We all know about the 2008 financial melt-down, and some claim they knew about it sooner. Working in the CAB from 2006 and 2008 I knew something wasn’t right with all the people coming in with debt problems. I told the Labour Party this at an interview to be a candidate for Parliament and they didn’t seem to think I was deserving of being a candidate for them.
What I want to know is; If people like Vince Cable knew what was going on, why did he not propose an amendment to Labour’s Banking Act when Northern Rock was short of capital? Why has it taken three years into his government for them to introduce new measures?
The fact is, the bankers lent more money than banks had for houses worth less than they were sold for to people who couldn’t pay the loans back, just so they could get bonuses. At the time, no one offered a better alternative to Gordon Brown’s Crass Keynesianism, which secured the country’s AAA rating, protected pensions, and protected savings. Even 5 years on, the best economists can’t work out a better way to solve the problem than Gordon Brown chose!
When the Con Dems got in with their austerity plans I laughed at how naive they were. We have now seen that borrowing has had to increase and there is more and not less need for public spending, with the out-of-work benefits bill being around the highest it has been. The fact is paying off our debts is not going to help the economy. There will have been penalties for paying them off early, and as any business owner will know paying off loans reduces cashflow and puts one more at risk of becoming insolvent. Could this be why the Con Dem Government lost the AAA rating that Gordon Brown preserved, even with high levels of borrowing?

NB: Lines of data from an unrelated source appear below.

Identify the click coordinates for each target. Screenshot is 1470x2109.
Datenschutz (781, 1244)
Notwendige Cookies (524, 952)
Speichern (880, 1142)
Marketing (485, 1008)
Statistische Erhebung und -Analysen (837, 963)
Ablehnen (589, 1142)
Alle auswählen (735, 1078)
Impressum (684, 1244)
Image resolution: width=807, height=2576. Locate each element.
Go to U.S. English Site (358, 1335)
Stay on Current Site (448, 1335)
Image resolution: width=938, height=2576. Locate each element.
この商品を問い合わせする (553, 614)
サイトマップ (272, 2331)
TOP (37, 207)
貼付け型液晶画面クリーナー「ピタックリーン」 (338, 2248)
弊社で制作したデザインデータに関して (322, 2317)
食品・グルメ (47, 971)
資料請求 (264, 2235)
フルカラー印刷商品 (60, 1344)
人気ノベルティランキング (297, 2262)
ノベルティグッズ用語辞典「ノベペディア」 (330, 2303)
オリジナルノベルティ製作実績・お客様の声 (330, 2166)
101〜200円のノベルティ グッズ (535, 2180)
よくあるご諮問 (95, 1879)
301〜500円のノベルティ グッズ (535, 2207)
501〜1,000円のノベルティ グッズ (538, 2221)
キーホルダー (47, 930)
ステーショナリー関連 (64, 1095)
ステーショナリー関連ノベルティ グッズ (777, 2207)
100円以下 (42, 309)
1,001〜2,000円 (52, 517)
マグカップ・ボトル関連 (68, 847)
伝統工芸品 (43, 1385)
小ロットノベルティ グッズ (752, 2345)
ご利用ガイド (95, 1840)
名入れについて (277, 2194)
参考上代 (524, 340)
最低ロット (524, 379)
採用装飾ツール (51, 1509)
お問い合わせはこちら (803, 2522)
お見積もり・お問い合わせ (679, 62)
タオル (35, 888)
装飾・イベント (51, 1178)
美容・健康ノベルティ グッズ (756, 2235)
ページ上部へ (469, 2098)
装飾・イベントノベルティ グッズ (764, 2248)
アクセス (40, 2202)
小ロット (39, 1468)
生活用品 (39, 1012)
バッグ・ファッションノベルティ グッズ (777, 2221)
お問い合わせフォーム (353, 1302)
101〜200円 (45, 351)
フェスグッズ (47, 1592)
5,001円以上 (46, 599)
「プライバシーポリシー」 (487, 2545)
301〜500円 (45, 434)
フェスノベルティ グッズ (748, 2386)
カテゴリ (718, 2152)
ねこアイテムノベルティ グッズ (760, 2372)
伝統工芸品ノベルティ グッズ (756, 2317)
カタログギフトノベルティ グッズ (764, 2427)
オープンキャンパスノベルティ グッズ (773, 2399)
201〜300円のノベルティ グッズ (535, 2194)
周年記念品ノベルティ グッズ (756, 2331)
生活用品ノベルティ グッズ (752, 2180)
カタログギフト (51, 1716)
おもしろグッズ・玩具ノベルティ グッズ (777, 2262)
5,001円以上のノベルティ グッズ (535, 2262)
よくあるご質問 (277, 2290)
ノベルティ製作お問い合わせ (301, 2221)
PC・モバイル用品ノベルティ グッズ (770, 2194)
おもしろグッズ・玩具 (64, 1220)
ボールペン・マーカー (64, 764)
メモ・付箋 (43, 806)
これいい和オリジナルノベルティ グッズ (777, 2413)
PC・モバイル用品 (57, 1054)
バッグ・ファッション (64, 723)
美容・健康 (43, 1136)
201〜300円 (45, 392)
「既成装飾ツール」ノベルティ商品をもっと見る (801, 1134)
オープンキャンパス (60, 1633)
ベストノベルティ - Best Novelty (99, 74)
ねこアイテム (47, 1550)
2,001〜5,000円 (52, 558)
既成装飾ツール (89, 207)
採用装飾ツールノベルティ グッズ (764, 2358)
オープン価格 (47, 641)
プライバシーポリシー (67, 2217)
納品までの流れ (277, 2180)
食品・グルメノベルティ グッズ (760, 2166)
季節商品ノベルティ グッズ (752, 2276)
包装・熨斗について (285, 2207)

But, this weeks budget was one that I had hoped the New Labour Governments would have had the courage to do. It does not ‘reward millionaires’ to the degree Ed Labour say. And if it does, do people not think if they became self-made millionaires that they would deserve to enjoy the fruits of their labour?
This budget did everything that needed to be done to grow the economy – incentives for businesses to use their patents, do research and development, and expand the gaming industry and social enterprises. They also introduced measures to improve the pensions for the self-employed. In other words, it was a budget for people like me – a budget for the aspirational who want to better themselves – the sort of people Tony Blair fooled into joining the Labour Party when it hadn’t changed the way he claimed it had.